Excerpted text:
2008-06-08 Thread Robert Treat
On Sunday 08 June 2008 19:07:21 Gregory Stark wrote:
 Joshua D. Drake [EMAIL PROTECTED] writes:
  On Fri, 2008-06-06 at 20:19 -0400, Tom Lane wrote:
  Robert Treat [EMAIL PROTECTED] writes:
 
  Actually, the reason it's still 10 is that the effort expended to get it
  changed has been *ZERO*.  I keep asking for someone to make some
  measurements, do some benchmarking, anything to make a plausible case
  for a specific higher value as being a reasonable place to set it.
 
  The silence has been deafening.
 
  Not surprising really. It is a simple adjustment to make and it also is
  easy to spot when its a problem. However it is not trivial to test for
  (in terms of time and effort). I know 10 is wrong and so do you. If you
  don't I am curious why I see so many posts from you saying, Your
  estimates are off, what is your default_statistics_target? with yet
  even more responses saying, Uhh 10.

Aim 1: Summarize the discussion excerpt in two sentences.
The text and the records have no connection to each other.

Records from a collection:
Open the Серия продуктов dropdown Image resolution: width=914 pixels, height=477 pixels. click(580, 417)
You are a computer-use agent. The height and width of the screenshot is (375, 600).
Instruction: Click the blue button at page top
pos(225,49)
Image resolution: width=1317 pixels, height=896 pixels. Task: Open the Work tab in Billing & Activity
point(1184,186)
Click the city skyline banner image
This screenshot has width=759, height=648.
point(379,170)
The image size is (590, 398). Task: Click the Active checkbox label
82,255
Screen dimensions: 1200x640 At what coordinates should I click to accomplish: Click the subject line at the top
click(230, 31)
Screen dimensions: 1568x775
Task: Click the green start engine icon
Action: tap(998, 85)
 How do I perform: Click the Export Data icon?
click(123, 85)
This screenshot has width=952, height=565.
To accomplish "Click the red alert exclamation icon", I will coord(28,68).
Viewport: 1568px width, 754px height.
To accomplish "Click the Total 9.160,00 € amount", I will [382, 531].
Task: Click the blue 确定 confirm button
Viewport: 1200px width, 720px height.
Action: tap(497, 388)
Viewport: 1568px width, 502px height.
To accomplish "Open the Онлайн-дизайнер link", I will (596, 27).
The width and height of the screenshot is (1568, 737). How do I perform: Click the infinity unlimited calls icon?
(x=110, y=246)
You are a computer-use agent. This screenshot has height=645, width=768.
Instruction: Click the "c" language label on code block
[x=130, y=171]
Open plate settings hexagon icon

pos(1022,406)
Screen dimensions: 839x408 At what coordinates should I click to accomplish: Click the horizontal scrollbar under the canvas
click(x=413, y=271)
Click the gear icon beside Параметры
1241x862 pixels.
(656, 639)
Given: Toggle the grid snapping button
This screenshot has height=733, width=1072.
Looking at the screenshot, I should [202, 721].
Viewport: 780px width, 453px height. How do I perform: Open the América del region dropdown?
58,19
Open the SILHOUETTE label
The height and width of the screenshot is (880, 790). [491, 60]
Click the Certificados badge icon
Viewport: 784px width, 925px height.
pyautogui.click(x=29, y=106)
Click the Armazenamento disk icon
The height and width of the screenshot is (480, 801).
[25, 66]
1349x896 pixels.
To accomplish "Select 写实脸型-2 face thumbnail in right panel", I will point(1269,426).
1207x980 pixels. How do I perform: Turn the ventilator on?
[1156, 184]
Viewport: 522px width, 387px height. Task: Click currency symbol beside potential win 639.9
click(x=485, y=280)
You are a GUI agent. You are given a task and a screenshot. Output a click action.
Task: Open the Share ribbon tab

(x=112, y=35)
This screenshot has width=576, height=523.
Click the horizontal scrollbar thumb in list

Aim 2: Print everything in the records from the line that contains "Viewport: 1568px width, 754px height." down to the line that contains "will (596, 27).", including both of those lines.

Complete answer 1: One message in the thread says the value is still 10 because no effort has gone into changing it, and that repeated requests for measurements or benchmarks supporting a specific higher value have met silence. A reply calls this unsurprising: the setting is simple to adjust and problems are easy to spot, but testing takes real time and effort, and the writer insists that 10 is wrong.

Complete answer 2:
Viewport: 1568px width, 754px height.
To accomplish "Click the Total 9.160,00 € amount", I will [382, 531].
Task: Click the blue 确定 confirm button
Viewport: 1200px width, 720px height.
Action: tap(497, 388)
Viewport: 1568px width, 502px height.
To accomplish "Open the Онлайн-дизайнер link", I will (596, 27).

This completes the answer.